Saturday, June 18, 2011

not so fast sailor



but look at this:

Houseman and Mandel :
“Suppose a US automaker imports one million parts from a Japan-based supplier at $10 per part, for a total import bill of $10 million. Consider two scenarios:
Scenario 1: The US automaker improves its production process in its domestic factories, so it only needs half as many components. The import bill goes down to $5 million.
Scenario 2: The US automaker switches to a China-based supplier that only charges $5 per part.
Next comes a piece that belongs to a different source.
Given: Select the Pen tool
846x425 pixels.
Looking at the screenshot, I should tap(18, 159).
The import bill goes down to $5 million.
... these two scenarios are indistinguishable in the US economic statistics.
In both scenarios,
      the import bill goes down to $5 million.
The value-added of the US auto company goes up (sales minus the cost of materials),
  as does its profitability (sales minus cost of labor and materials)
                            and measured productivity (value-added per worker).

Note
    even though value-added per domestic factory worker goes up in the second scenario
  the impact on domestic real wages and employment is ambiguous.

 if value-added per worker is rising because of an improved ability to identify new sourcing opportunities, that same capability could be easily used to replace domestic workers…
  ... a measured productivity gain from increased efficiency in the supply chain
doesn’t necessarily improve the real wages or employment of US workers in auto factories.”